Online editor Nick Powell looks back on another exciting Sunday of continental competition.

Champions Cup

Bath’s players celebrated wildly as they completed a hugely impressive comeback against Racing 92 which underlined their progress with the help of Finn Russell, right, this season (Picture: Getty Images)

Bath’s terrific comeback against Racing 92 opened the action up on Sunday, as the Somerset side secured their place in the next round from 22-8 down with a 29-25 win at the Rec.

Will Muir completed the 14-point recovery with a late try that also secured a four try bonus-point, meaning Harlequins – the only team that can catch Bath for a place in the top two – will have to overturn both a five-point deficit in the Pool B table and a 17-point gap in points difference to displace Johann van Graan’s team in the final round.

Bath will face a tough test against Toulouse next weekend though, and will be especially wary as two more games on Sunday added to the growing list of Premiership clubs suffering some hard lessons against some of France’s biggest clubs in the tournament this season.

La Rochelle finally recorded their first win of the competition as they dished out a 45-12 hammering to Leicester before Bordeaux-Begles inflicted a humiliating 55-15 drubbing on Saracens.

The trip to Stade Marcel-Deflandre was always going to be a huge test for the Tigers, who have performed admirably up to this stage in the competition, but Leicester boss Dan McKellar did concede after the game that his side had provided too many chances to the eventual seven-try victors.

“They’re an incredibly difficult team to beat if you let them get a roll and we just gave them too many opportunities to use their power around our goal-line,” he said.

“They’re obviously an incredibly difficult challenge, particularly at home and we didn’t do enough to stop their game and equally, we left to many opportunities out there.”

McKellar did, however, praise the effort shown by his troops, which is perhaps more than could be said for a Saracens side who suffered their heaviest defeat in European rugby against Bordeaux.

It was Sarries’ fifth defeat in seven games in all competitions, and while they still have a relatively good chance of qualifying for the knockout stages anything less than a bonus point victory against Lyon will open the door wide for Bristol, who could even qualify ahead of them by matching their result when they travel to Connacht.

Saracens had been in fourth heading into their game against Bordeaux-Begles, but the margin of a defeat in which they conceded nine tries against a fearless counter-attacking opposition saw them slip behind the Bears in the Pool A table on points difference.

Challenge Cup

Pau made it three out of four victories for Top 14 sides on Sunday, as they beat the Cheetahs at the NRCA Stadium in Amsterdam 33-20 to secure back-to-back wins and strengthen their qualification hopes in Pool 1.

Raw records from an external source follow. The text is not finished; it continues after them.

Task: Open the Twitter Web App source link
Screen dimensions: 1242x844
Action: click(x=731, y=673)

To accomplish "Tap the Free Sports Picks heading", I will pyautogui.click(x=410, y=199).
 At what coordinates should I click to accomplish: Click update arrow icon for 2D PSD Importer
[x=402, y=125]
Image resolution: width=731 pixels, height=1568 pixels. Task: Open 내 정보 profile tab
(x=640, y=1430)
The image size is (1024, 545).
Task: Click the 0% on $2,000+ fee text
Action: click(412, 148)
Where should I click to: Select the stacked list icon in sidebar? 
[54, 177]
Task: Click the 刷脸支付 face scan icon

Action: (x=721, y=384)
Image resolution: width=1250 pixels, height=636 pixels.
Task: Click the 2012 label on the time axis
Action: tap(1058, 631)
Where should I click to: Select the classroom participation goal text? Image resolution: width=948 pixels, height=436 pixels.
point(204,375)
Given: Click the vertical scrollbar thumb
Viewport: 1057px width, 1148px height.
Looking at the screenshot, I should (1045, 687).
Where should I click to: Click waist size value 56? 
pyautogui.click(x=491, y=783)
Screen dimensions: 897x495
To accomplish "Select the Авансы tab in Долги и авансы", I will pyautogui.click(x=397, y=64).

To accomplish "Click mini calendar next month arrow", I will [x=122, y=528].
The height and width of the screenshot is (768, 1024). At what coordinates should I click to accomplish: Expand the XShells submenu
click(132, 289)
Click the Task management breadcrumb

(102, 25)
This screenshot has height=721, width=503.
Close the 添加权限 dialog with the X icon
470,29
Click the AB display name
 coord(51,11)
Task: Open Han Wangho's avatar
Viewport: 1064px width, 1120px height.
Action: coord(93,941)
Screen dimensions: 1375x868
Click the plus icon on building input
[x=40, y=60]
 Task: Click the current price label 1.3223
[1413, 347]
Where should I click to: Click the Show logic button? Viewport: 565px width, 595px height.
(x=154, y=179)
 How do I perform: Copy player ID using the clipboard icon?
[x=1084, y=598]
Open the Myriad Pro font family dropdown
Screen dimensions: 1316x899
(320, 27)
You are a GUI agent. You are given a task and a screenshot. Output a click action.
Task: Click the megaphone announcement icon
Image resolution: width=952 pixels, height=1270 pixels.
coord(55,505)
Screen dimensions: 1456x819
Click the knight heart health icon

Two early tries helped the side in sixth in the Top 14 to a 14-0 lead after less than a quarter of an hour, but it needed former Wasps and England scrum-half Dan Robson to score a late try that would ultimately secure the win after Axel Desperes had kicked 18 points for Pau two days short of his 20th birthday.

Youngster Desperes made sure Pau always kept Cheetahs around arms length after they burst into an early lead (Picture: Getty Images)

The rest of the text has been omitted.